Deep within Brazil’s Amazon rain forest, there’s a Nazi grave flanked by a towering cross with a swastika in a cemetery close to the isolated outpost of Laranjal do Jari. Inscribed on the cross in German is the name of Joseph Greiner who died there of fever on January 2, 1936 ‘in the service of German research.’
So what is it doing there? It is the sole reminder of a little-known facet of history when Germany sought to found a colony there by bringing a swath of the Amazon River Basin into the Third Reich.
Before hostilities actually broke out, marking the beginning of the Second World War, Hitler and the Nazi government made a number of attempts to establish bases and colonies in several strange locations around the world. Some of these have come to form the basis for the strange myths and urban legends that surround the German authorities during this period. From the jungles of South America to frozen wastelands of Antarctica, the idea of secret Nazi outposts in secluded regions of the planet still captures the imaginations of the public today.
Some of these stories and myths have been thoroughly debunked, and even in the case of the most plausible ones, the truth has always turned out to be slightly exaggerated. The mysterious German exploration to the far north, for example, turned out to be motivated solely by a hope to procure more whale oil.

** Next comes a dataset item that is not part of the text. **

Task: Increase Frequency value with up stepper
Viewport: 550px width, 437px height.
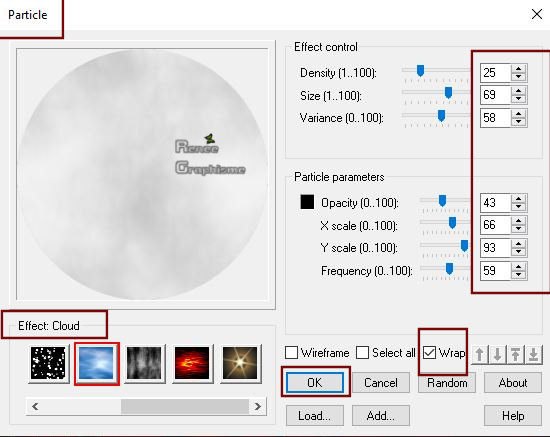Action: (x=519, y=267)
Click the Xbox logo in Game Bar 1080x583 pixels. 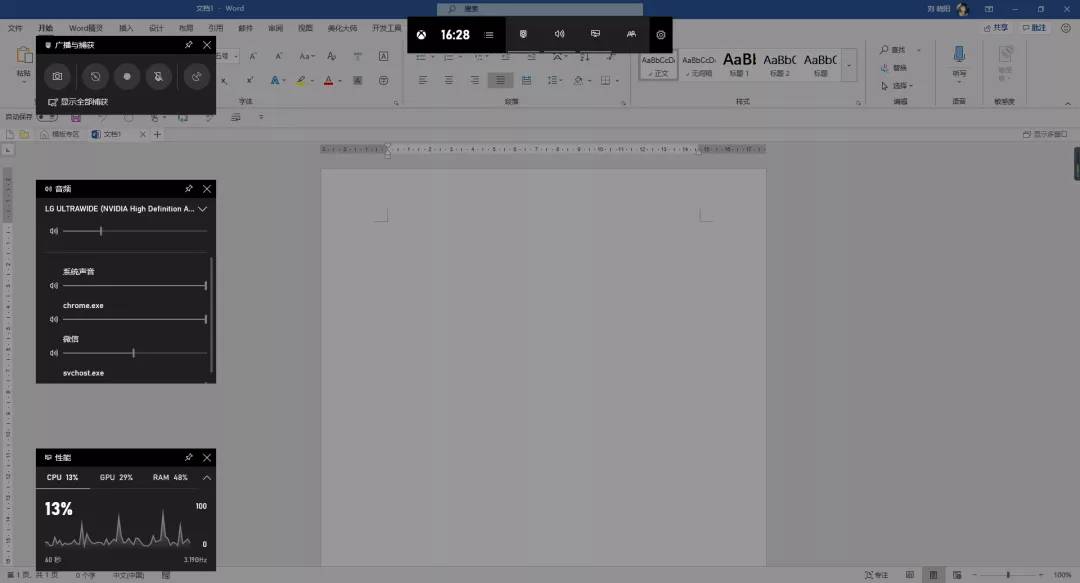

However, in the case of the South American expedition, there is actually a lot more to it.
From 1935 to 1937, a team of Nazi explorers were in the region under the leadership of Otto Schulz-Kampfhenkel, a zoologist, documentary filmmaker, and member of Hitler’s SS. They chopped their way through the jungle around Brazil’s border with neighboring French Guiana. While here they collected indigenous jewelry and animal skulls, while studying the topography along the 491-mile-long Jari River, an Amazon tributary.
The exploration began with the customary scientific appearances, explained Jens Glusing, a longtime correspondent for Der Spiegel, the German-language news outlet. He created a book explaining the Guyana Project. When the war began, Schulz-Kampfhenkel seized this opportunity for Nazi colonial enlargement.
He presented his plans to Heinrich Himmler, the head of the SS and the Gestapo, in 1940. The scheme was a way to curb the influence of the United States by taking control of French Guiana and the neighboring British and Dutch colonies. Although open war would not break out for several years to come, it was clear that a conflict between the various powerful nations in Europe and beyond was brewing.
Even if Germany did not initially launch an assault against the United States, a war on the continent would inevitably involve a battle with the Britain and France. This, in turn, could see American troops joining the war on their side – something Germany hoped to avoid if at all possible. After all, that was exactly what had happened less than two decades before, during the final years of the First World War.
It made sense, therefore, to take precautionary steps against this potential enemy. However, that dream faded, and it might have been the expedition itself that doomed the venture.
Matters didn’t go well from the start. The expedition had a Heinkel 72 Seekadett seaplane, an example of Nazi industrial prowess – but it capsized after striking driftwood just a few weeks after the expedition started, National Post reported.
From then on they were compelled to rely on native tribes for their survival and finding their way through the jungle. Malaria and other ailments felled them. Schulz-Kampfhenkel, the expedition’s foreman, developed diphtheria and an unknown fever took Grenier’s life.
The mission was abandoned, and today only Grenier’s three-meter-high monument remains as the testament to their failed endeavors.